6 thoughts on “Lip Service Listening

  1. There’s so much to be learned by listening that it might be a discipline in itself. Often my own thoughts get in the way–or is the need to be heard? I think we learn by observation that those in the room whose mouths move the most get the credit or being in charge.
    Anyway, need to read the paper you and Autumm authored and comment wisely instead of just responding with my usual ready made responses.

    You mentioned parenting in your New Approach for Listening blog and thought you and other Mom’s might like this:
    Motherhood is the most complex topic I have ever reported on. And yet it has been treated as niche and unimportant.
    By Hillary Frank
    https://www.nytimes.com/2018/12/31/opinion/childbirth-injury-motherhood-misogyny.html

    Scott

    1. Thanks for the link, Scott! Just love the excerpt already. Also – the article Autumm and I wrote doesn’t focus on listening… i was writing about listening because i felt people who don’t listen well wouldn’t “get it”

  2. Hi, Maha, thanks for this…the phrase “lip service listening” resonated with me, both around citation practices and in terms of the types of online interactions on Twitter and elsewhere that seem like dialogue but are really people talking past one another.

    I’m working on a short piece on the possibility of radical listening in digital spaces, and in my nascent understanding of radical listening, it sounds like exactly the opposite of lip service listening. Sharing in case it’s of interest: “radical listening involves consciously valuing others by attempting to hear what the speaker is saying for the meaning he or she intends, rather than the meaning the listener interprets through his/her own view of the world.” (Winchell, Kress, and Tobin, 2016, p. 5 – https://link.springer.com/chapter/10.1007/978-3-319-25847-8_10). In another piece, Tobin directly addresses scholarly citation, saying that a form of radical listening to a text would be for an author to “make every attempt to establish what the excerpt means in the larger context in which it is published” (Tobin, 2009, p. 507) before entering into dialogue with it within the context of the author’s own work.

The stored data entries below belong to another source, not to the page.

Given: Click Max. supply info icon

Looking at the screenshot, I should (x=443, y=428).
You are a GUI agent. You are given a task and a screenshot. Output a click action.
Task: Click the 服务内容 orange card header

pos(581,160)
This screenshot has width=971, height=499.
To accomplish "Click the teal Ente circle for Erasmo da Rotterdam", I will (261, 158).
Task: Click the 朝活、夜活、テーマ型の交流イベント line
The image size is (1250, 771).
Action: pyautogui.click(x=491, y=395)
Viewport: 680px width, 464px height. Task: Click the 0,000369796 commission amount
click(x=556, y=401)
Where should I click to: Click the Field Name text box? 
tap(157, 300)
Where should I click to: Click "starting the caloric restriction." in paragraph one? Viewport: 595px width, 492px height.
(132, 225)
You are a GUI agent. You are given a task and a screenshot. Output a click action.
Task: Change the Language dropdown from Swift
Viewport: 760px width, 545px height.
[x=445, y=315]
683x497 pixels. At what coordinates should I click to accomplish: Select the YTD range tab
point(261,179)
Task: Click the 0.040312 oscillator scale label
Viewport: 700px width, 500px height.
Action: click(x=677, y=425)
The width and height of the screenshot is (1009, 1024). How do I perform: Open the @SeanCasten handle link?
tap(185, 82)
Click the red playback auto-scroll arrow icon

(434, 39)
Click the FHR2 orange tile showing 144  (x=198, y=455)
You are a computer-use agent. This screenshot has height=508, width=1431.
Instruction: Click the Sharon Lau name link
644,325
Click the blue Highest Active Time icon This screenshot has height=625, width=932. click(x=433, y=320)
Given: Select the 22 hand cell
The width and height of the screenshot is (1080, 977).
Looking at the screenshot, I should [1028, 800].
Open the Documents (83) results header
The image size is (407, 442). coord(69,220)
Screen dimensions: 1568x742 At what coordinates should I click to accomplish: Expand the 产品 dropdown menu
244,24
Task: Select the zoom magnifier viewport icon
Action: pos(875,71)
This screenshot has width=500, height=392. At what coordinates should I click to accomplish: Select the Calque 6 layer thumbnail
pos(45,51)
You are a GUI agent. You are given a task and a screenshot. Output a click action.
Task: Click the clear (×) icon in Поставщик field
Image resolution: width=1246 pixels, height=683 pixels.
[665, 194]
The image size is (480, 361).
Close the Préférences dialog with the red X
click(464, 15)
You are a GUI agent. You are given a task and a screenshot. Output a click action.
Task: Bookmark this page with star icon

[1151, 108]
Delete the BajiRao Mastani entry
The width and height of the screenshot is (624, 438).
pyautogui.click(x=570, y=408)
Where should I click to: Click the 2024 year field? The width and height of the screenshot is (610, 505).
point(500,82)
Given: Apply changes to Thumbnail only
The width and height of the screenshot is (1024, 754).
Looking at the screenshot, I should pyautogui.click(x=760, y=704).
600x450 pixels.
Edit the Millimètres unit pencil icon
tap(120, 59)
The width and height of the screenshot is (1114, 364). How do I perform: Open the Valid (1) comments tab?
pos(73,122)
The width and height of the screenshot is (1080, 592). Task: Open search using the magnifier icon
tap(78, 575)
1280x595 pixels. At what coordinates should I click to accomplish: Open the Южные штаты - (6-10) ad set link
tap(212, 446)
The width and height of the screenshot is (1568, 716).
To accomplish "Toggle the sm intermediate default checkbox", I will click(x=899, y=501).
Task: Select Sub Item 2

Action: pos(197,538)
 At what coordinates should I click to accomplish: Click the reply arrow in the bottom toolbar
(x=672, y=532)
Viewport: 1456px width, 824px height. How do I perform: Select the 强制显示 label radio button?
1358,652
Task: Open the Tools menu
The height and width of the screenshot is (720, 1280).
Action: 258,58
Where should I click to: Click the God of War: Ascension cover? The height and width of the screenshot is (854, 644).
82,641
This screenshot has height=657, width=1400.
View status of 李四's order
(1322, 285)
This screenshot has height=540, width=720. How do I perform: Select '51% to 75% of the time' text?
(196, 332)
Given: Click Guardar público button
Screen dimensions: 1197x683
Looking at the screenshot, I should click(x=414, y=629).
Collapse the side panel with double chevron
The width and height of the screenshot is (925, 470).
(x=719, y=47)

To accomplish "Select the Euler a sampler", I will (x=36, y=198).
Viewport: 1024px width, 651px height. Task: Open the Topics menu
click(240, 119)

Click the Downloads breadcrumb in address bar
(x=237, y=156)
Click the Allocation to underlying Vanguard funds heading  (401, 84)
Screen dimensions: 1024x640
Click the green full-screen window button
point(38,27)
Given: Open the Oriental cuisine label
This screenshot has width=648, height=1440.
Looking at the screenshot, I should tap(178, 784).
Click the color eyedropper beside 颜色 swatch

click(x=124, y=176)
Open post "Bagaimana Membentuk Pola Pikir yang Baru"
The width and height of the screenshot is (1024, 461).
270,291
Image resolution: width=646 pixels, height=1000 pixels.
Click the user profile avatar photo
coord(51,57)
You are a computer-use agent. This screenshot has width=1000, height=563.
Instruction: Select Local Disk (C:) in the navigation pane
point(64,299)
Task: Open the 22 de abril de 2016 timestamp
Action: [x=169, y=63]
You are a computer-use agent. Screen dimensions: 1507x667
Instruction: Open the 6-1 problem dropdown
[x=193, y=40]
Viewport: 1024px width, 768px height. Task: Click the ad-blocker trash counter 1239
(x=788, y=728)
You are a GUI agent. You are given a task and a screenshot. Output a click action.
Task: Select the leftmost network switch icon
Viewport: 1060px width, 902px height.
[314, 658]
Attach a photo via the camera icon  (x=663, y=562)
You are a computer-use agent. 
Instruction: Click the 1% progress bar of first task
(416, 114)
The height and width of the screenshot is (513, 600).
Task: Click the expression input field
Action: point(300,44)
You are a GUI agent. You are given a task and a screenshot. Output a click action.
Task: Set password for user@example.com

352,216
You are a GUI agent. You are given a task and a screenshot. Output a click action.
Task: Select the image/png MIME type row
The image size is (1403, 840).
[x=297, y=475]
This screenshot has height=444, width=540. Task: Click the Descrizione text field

Interesting stuff.

    1. Thanks so much for this, Sarah. Reading this made me think about how online spaces that allow us to engage with an author in sustained ways via their blogs or Twitter make us understand their more formal writing or speaking in context…vs what happens when you just read a quote by them but not the broader work or context. I look forward to reading your own piece once it’s out…but thanks for your comment and the link. My next blogpost (published yday i think) ties listening with epistemic injustice. Unsure if you would find it useful, but thought I would mention it

  3. Thanks Maha – and thank you to Scott and Sarah too for their additional inks…
    Just a thought – whilst I absolutely take your point – I do think that some of this ‘drive by’ listening – and reading – is also linked to the high workloads and higher expectations placed upon academics – and thus the ‘burnout’ we all suffer from. We just don’t have the quality time, the slow time (https://theslowacademic.com/2016/11/14/first-blog-post/) to actually be proper academics at all. So for some of us this shadow academia – where we just barely hang on to doing any listening/reading – let alone radical or slow or active listening/reading – feels like as good as it gets?